INFORMATION GIVEN
"""
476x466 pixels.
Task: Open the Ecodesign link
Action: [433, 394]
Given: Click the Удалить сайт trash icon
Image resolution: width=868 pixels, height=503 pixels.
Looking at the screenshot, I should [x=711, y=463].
"""
EXERCISE DIRECTIONS
Set down exactly what runs from the line containing "Given: Click the Удалить сайт trash icon" through the last line above, both lines included.

ANSWER FOR THE TASK
Given: Click the Удалить сайт trash icon
Image resolution: width=868 pixels, height=503 pixels.
Looking at the screenshot, I should [x=711, y=463].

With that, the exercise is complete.